◆ DOCUMENT SECTION
+-------+

Benchmark tokenizers across 84 languages, 17 code languages, math formulas, and edge cases

Project description

TokenizerBench

This dataset is designed to evaluate tokenizer performance across before you use it for model pre-training/finetuning:

🌍 Human languages (multilingual + scripts)
💻 Programming languages (syntax-heavy)
🧮 Math & science expressions (symbols, unicode, formulas)

🎯 Goal

This dataset helps evaluate:

Multilingual tokenization quality
Code token handling
Mathematical symbol parsing
Robustness to noisy and mixed inputs

🧩 How to Use the Dataset

The dataset is organized into modular Python files:

data/
├── human_languages.py
├── programming_languages.py
├── scientific_formulas.py
├── edge_cases.py

Each file contains structured dictionaries that can be directly imported and used for tokenizer evaluation.

📥 1. Import the Dataset

from tokenizerbench.data.human_languages import human_languages
from tokenizerbench.data.programming_languages import programming_languages
from tokenizerbench.data.scientific_formulas import scientific_formulas

🔄 2. Combine All Data (Optional)

dataset = {
    "human_languages": human_languages,
    "programming_languages": programming_languages,
    "scientific_formulas": scientific_formulas
}

🔍 3. Run Tokenizer Evaluation

Example using any tokenizer (HuggingFace, TikToken, SentencePiece, etc.):

def evaluate_tokenizer(tokenizer, dataset):
    results = {}

    for category, data in dataset.items():
        results[category] = {}

        for subcategory, samples in data.items():
            token_counts = []

            for text in samples:
                tokens = tokenizer.encode(text)
                token_counts.append(len(tokens))

            results[category][subcategory] = {
                "avg_tokens": sum(token_counts) / len(token_counts),
                "max_tokens": max(token_counts),
                "min_tokens": min(token_counts)

+-------+

◆ MATERIAL SHOWN
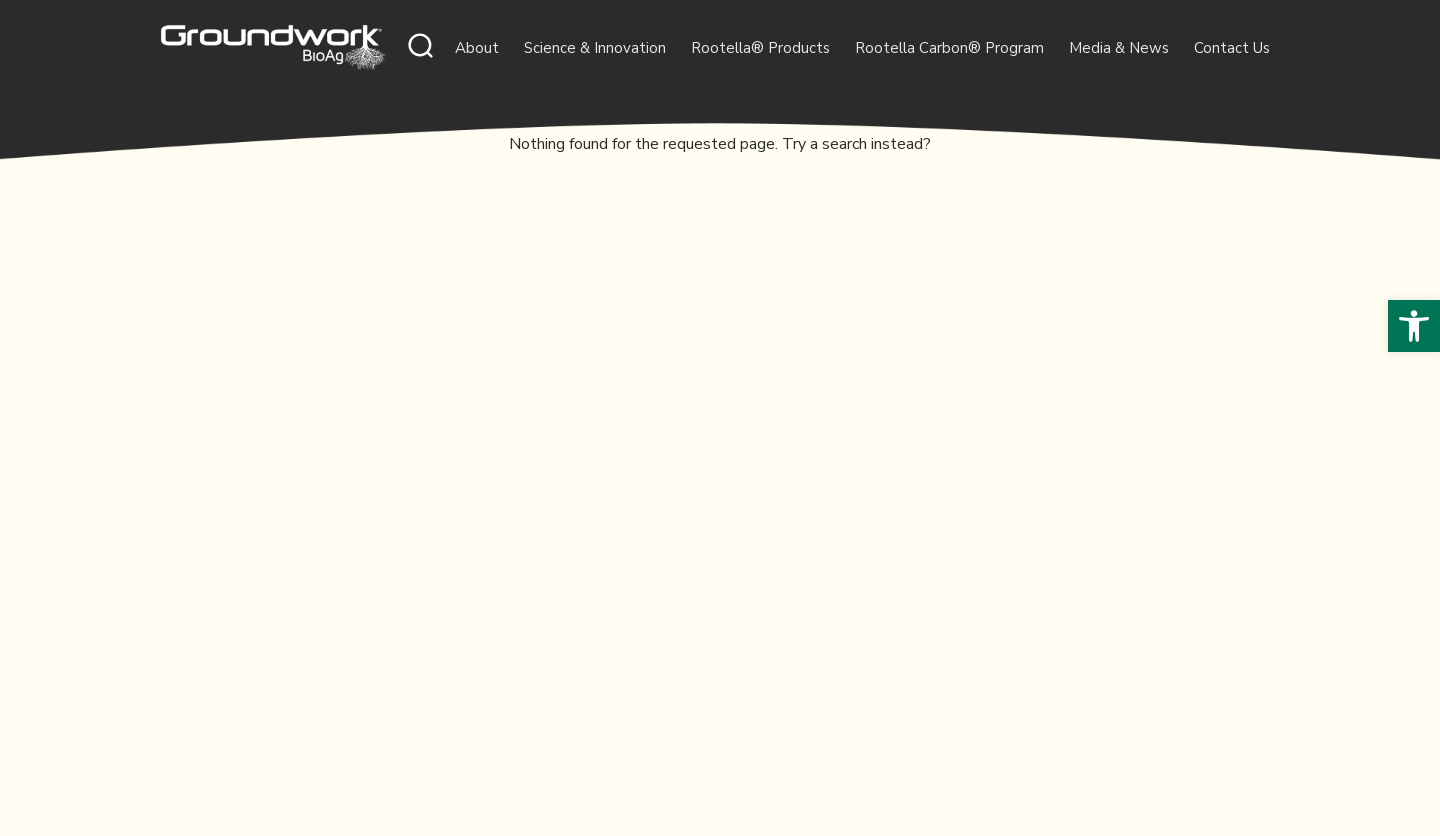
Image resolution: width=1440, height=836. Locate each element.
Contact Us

+-------+

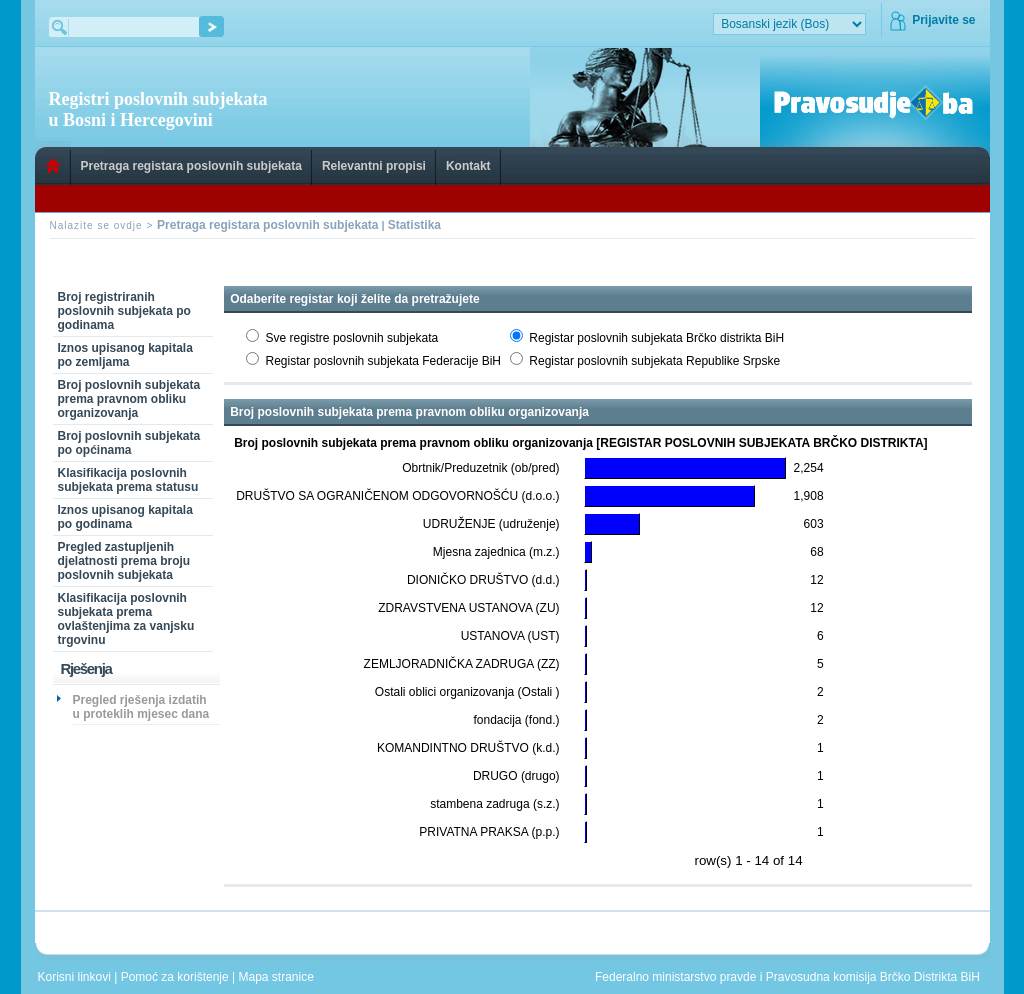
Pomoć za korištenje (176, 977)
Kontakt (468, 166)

+-------+

◆ PROBLEM TO SOLVE
Rename "samples" to "entries" throughout the TokenizerBench page's passage from "for category, data" up to and including "token_counts.append(len(tokens))", and write out that passage with the change.

◆ WRITTEN ANSWER
for category, data in dataset.items():
        results[category] = {}

        for subcategory, entries in data.items():
            token_counts = []

            for text in entries:
                tokens = tokenizer.encode(text)
                token_counts.append(len(tokens))